** WHAT TO WORK ON **
Every line from the first one in the data below through the line holding "The image size is (1372, 876)." is to be written out exactly, with the pictures omitted.

** LISTED ENTRIES **
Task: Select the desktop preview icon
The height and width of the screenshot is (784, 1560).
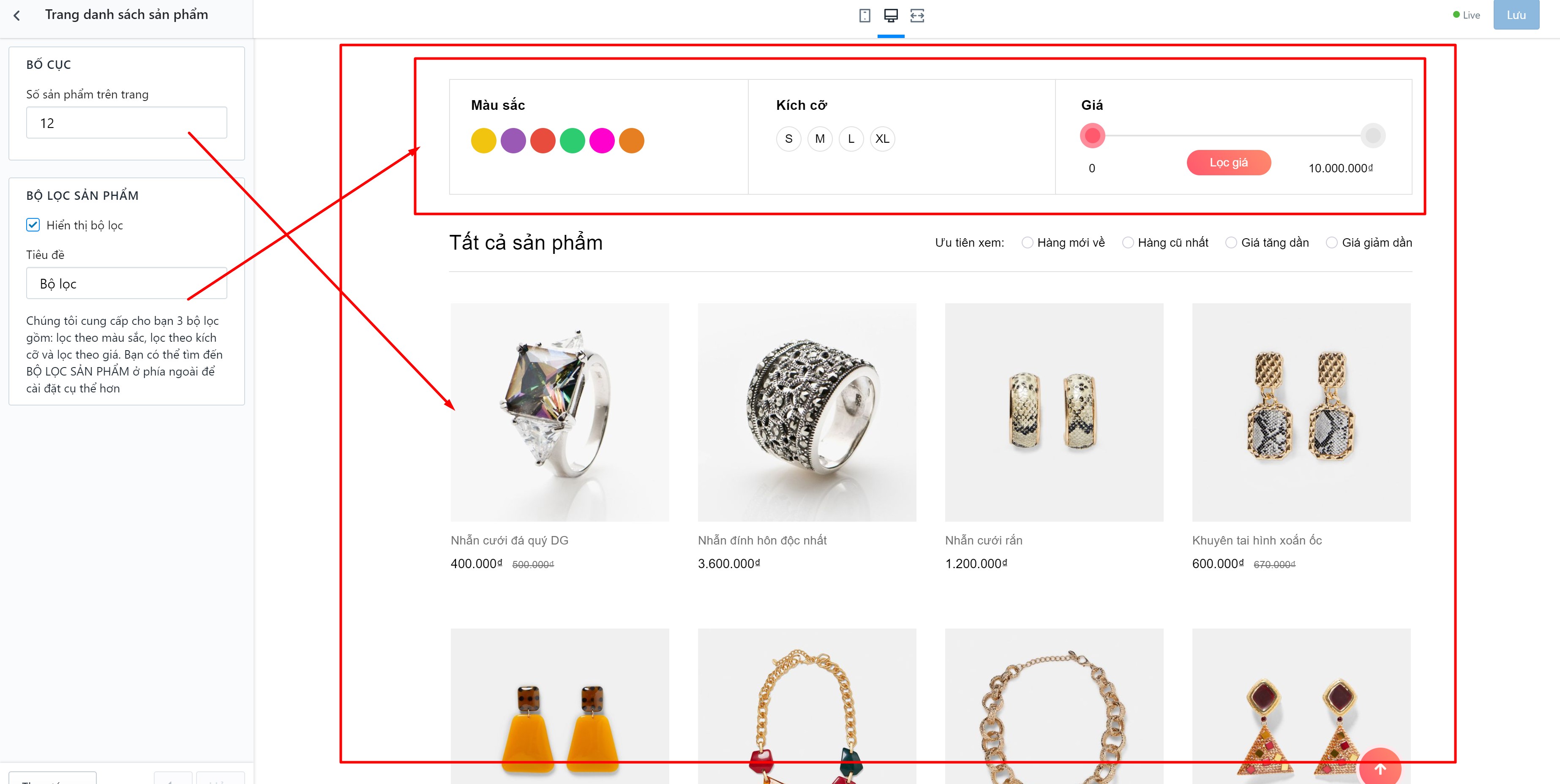Action: click(x=891, y=16)
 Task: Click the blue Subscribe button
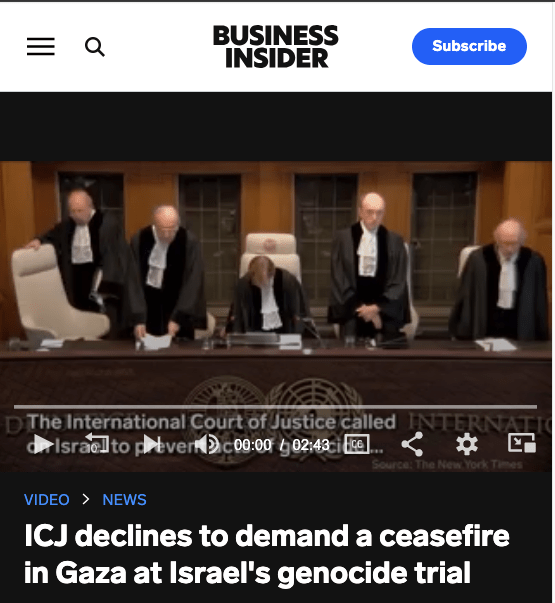[469, 46]
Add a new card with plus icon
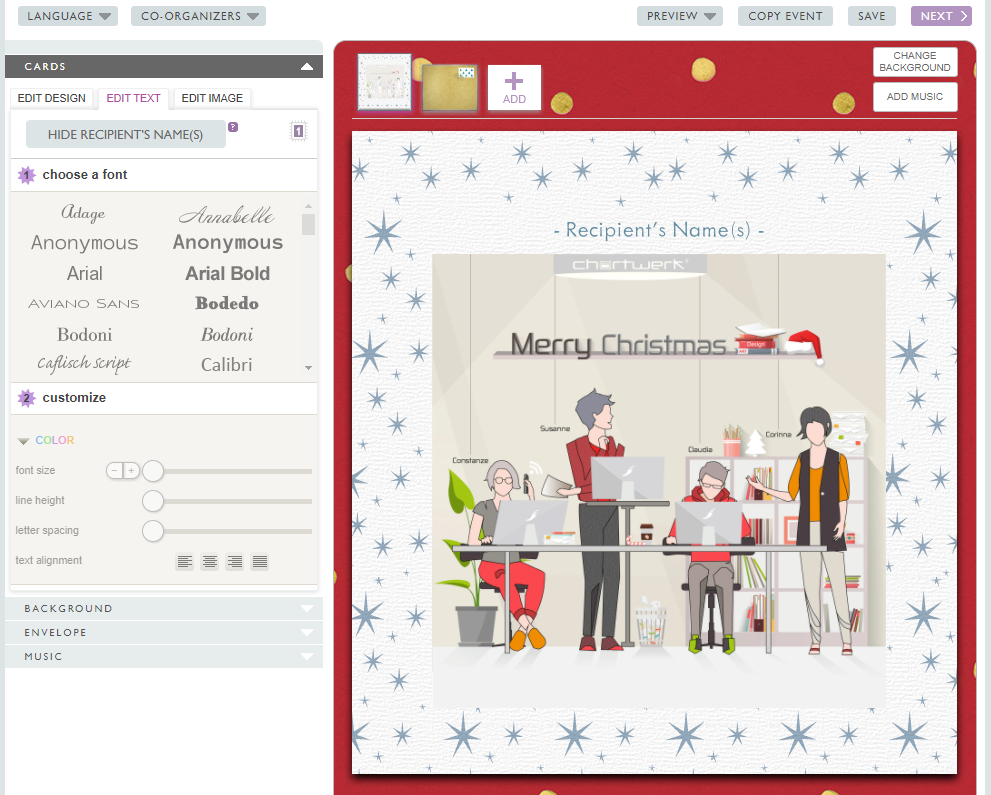The width and height of the screenshot is (991, 795). pos(514,87)
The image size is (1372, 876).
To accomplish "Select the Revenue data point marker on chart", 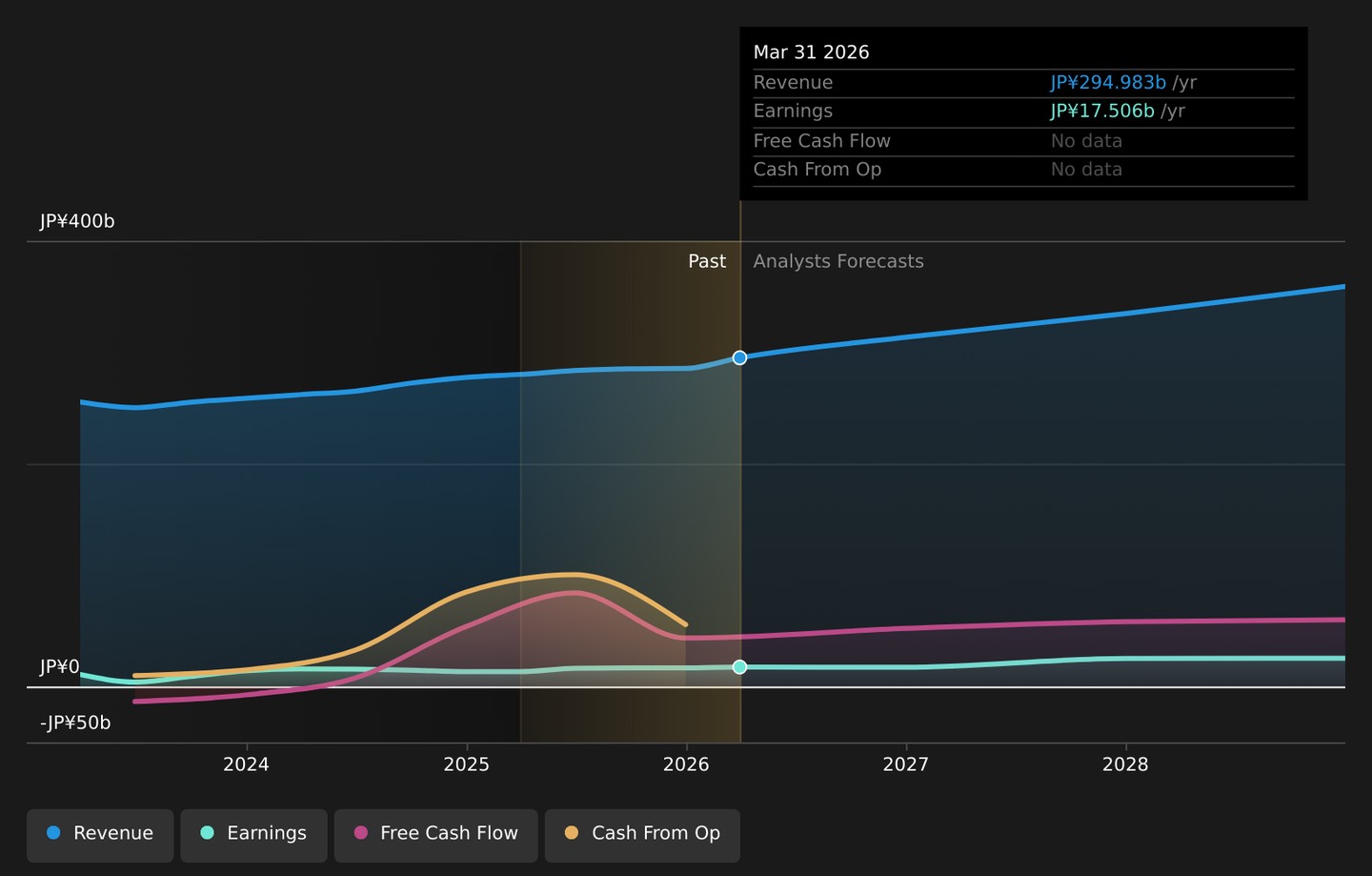I will 739,357.
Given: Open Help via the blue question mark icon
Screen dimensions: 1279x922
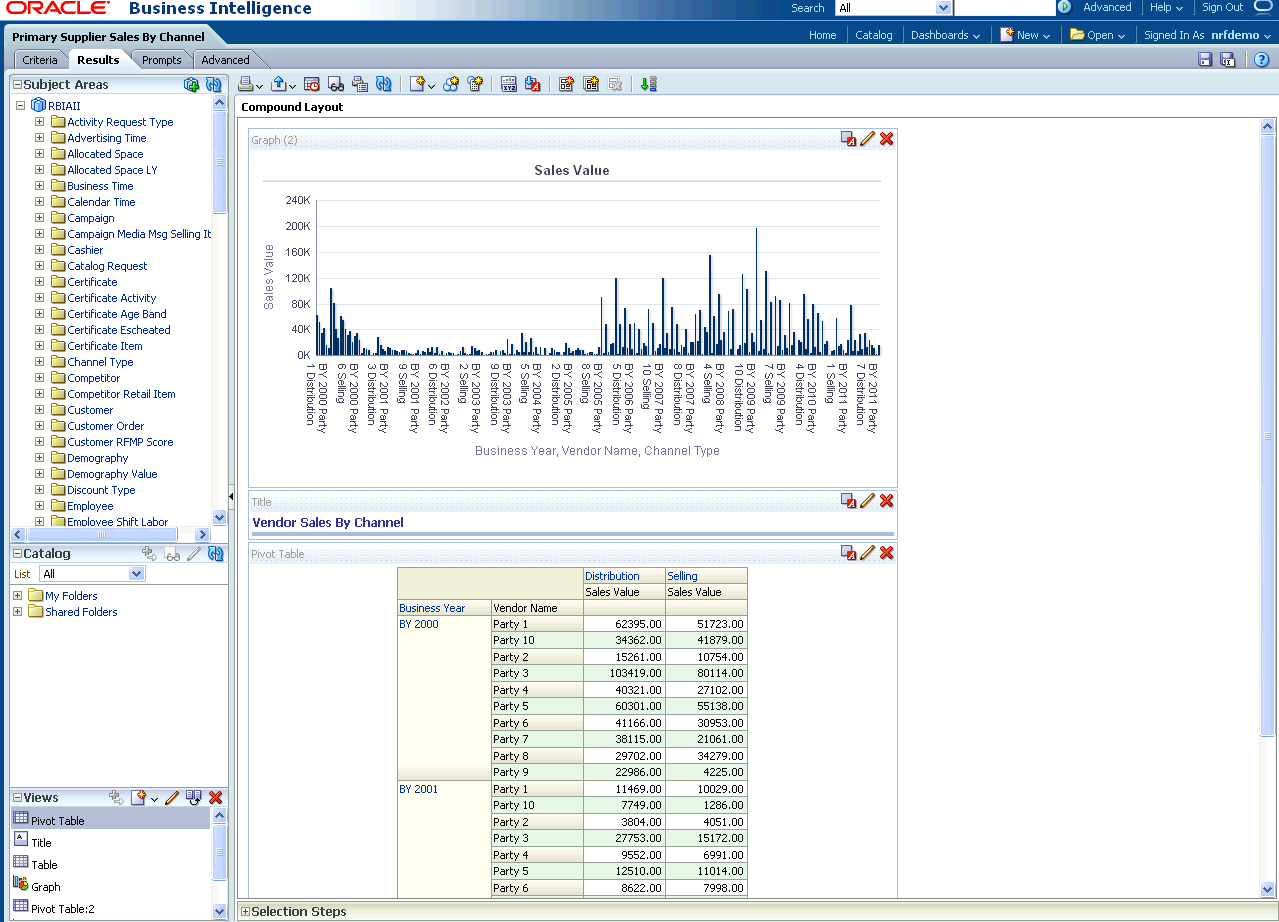Looking at the screenshot, I should 1261,60.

** ANSWER **
Task: Select the desktop preview icon
The height and width of the screenshot is (784, 1560).
Action: click(x=891, y=16)
 Task: Click the blue Subscribe button
[469, 46]
Add a new card with plus icon
The width and height of the screenshot is (991, 795). pos(514,87)
The image size is (1372, 876).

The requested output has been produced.